The 2005 SEALG Annual Meeting took place in Exeter, April 29th - 30th, 2005,
in association with the 22nd ASEASUK Conference, which was organized by the University of Exeter.
Attendants at the SEALG meeting:
Nicholas Martland, School of Oriental and African Studies, London, UK
Annabel Teh Gallop, The British Library, London, UK
San San May, The British Library, London, UK
Jana Raendchen, The British Library, London, UK
Stefan Seeger, Institute of the Study of the Muslim Civilisations, London, UK
Margaret Nicholson, University of Hull, UK
Xiyi Huang, University of Leeds, UK
Annie Troedsson, University of Lund, Sweden
Sergej Kukushkin, Russian State Library, Moscow, Russia
Per Hansen, Nordic Institute of Asian Studies, Copenhagen, Denmark
Christina Grune, Staatsbibliothek zu Berlin, Germany
Lieu Cao Thi, Musee Guimet, Paris, France
Rosemary Robson, University of Leiden, Netherlands
Rahadi Karni, Netherlands
Geoffrey Roper Institute of the Study of the Muslim Civilisations, London, UK
Kathryn Anderson Library of Congress, Washington, USA
The following issues were discussed:
1) Each attendant gave a short introduction of his/her institution and the main focus of his/her work.
2) Margaret Nicholson as Treasurer of the SEALG presented the Financial report for the year 2004.
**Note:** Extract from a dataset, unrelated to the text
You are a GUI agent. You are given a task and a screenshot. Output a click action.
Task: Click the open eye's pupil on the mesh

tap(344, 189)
3) Nicholas Martland resigned as chairman of the the SEALG. Jana Raendchen was nominated new chairwoman.
4) Discussion of the possibility of having a SEALG Mailing List or an E-Newsletter to improve communication and exchange of information between SEALG members.
5) Discussion of the possibility of shared access to SEA related databases between SEALG member institutions.
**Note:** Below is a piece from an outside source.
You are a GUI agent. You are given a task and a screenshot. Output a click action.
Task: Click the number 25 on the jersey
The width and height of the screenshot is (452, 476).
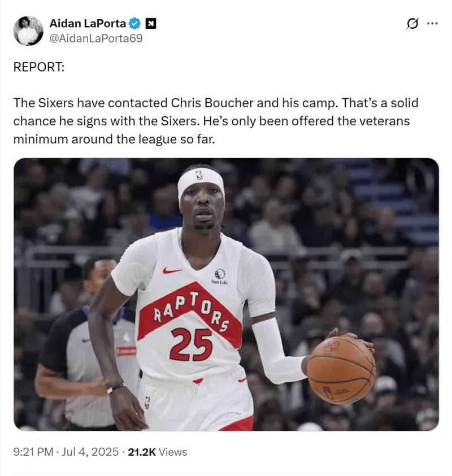click(192, 344)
6) Presentation of institutional news:
The British Library now has a complete team of four staff members in the Southeast Asia section (Curators of Malay/Indonesian, Burmese, Thai, and Vietnamese collections).
The Southeast Asia Department at the University of Hull has been moved to the University of Leeds, but the SEA collection remains in Hull for now. The library of the University of Leeds is open minded for improvement and trying to establish good conditions to co-operate with the SEA collection at Hull.
The Institute of the Study of the Muslim Civilisations is a new organisation in London, established by the Aga Khan University (Karachi) in 2002. The library holds ca. 5000 titles and aims to acquire materials which are hardly available in other institutions in London covering Muslim civilisations.
The Nordic Institute of Asian Studies is now an independent research institute funded by the Copenhagen Business School, The University of Copenhagen and the Nordic Council of Ministers.
The University of Lund has to deal with financial cuts in the Asia Department. At the moment only Japanese and Chinese teaching is possible under these circumstances. The library, however, got a large donation on South Asia.
Due to moving into new buildings, at the Russian State Library about 50% of the SEA collection is available to readers at the moment. Efforts are made to do cataloguing in Aleph, but due to technical problems no decision about online cataloguing has been made yet.
Construction works are going on at the School of Oriental and African Studies, therefore there are also noise disturbances at the library. The library has a healthy budget, but the lack of storage space is becoming a pressurizing issue.
7) The next SEALG annual meeting was proposed to take place in Napoli, Italy, in spring or early summer 2006.